Анна опять подняла руки:
– Мансуров сбежал, бросив свое войско. Прямо в грязную канаву сиганул и сейчас прячется где-то в лесу. Будьте осторожны, он вооружен. А те трое, о которых вы говорите, у нас в камере сидят. У меня к ним особые счеты. Я их шесть лет искала.
Кровопролития, которого опасался Павел не произошло. К остальным кавказцам претензий у людей не было. Старушка, у которой они жили, указала рукой на молодого парня на ступеньках и заступилась:
– Доченька, отпусти его по-хорошему... Он часто со мной разговаривал. Уважительный паренек! И когда готовили, всегда мне горяченького приносил.
Анна улыбнулась:
– Ну, раз уж вы за него просите, он и будет курьером! А остальных распределите по домам тех, кого они обижали. Пока выкуп не придет, пусть помогают вам по хозяйству... Но глядите, люди, чтобы не сбежали.
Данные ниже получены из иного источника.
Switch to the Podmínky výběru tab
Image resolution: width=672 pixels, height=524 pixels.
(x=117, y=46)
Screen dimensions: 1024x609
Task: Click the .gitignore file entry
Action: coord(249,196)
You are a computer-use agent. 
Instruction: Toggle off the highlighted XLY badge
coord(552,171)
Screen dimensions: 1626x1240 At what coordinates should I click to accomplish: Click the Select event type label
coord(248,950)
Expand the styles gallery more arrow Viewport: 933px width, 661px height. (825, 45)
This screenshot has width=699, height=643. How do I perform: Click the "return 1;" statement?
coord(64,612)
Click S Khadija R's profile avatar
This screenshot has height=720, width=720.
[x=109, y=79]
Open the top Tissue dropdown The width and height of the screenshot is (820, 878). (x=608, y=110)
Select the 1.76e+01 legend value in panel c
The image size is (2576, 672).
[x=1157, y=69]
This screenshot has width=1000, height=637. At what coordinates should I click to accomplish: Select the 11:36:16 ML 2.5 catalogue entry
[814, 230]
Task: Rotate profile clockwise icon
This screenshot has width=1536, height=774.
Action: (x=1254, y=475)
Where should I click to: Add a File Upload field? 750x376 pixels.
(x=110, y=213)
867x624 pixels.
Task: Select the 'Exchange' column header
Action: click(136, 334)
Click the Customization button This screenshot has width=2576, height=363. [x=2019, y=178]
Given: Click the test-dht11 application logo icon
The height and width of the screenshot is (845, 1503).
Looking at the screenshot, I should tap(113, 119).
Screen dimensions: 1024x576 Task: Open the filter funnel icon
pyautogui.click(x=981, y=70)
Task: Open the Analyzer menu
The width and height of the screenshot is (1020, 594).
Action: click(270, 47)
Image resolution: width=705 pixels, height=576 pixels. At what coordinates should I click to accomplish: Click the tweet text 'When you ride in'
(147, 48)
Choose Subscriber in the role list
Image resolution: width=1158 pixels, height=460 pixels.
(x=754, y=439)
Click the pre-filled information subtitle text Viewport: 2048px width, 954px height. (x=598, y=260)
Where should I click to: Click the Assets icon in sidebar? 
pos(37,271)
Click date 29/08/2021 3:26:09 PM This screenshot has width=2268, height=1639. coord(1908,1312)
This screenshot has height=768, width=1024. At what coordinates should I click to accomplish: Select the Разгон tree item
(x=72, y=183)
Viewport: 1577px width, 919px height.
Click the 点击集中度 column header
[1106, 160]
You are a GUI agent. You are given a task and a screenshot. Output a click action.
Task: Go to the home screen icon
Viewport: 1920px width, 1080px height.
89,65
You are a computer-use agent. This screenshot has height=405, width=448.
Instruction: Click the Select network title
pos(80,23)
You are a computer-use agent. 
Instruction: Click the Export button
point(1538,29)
Иноземцева повернулась к молодому парню:
– Отправишься с письмами в город! Передашь их своим соплеменникам, пусть готовят выкуп. Надумают выкинуть что-нибудь вроде освободительного налета – я, собственноручно, тех двух и вот этого, – Анна кивнула в сторону сникшего кавказца, – расстреляю! Понял?
Парень кивнул.
Судебный процесс прошел для Анны, как в тумане... Она ничего не помнила и не осознавала. Лишь приговор заставил ее собраться с мыслями. Она увидела встревоженное лицо мужа в первом ряду, расстроенное лицо матери. Ее удивило, почему нет отца. Но уже на другой день она поняла это. Анну должны были везти в тюрьму и, идя к машине, с заведенными за спину руками, она увидела их всех: мать, сестер, Андрея с сыном, свекра со свекровью и отца в инвалидной коляске... Она дико закричала, отшвырнула конвоира в сторону и кинулась к родным.
Конвоиры скрутили ее и забросили в УАЗик, как куклу. Анна через зарешеченное окно увидела плачущих родных, услышала крик мужа:
– Мы будем ждать тебя!
Уже в тюрьме Анна не один раз прокрутила в памяти судебный процесс, удивляясь, что там даже не упоминалось об избиении ее отца, о том, что по вине черных он стал инвалидом... Ясно видела перед собой угрожающее лицо Ашота Мансурова в зале и торжествующие лица остальных кавказцев. Анна поклялась разобраться во всем, когда выйдет на свободу.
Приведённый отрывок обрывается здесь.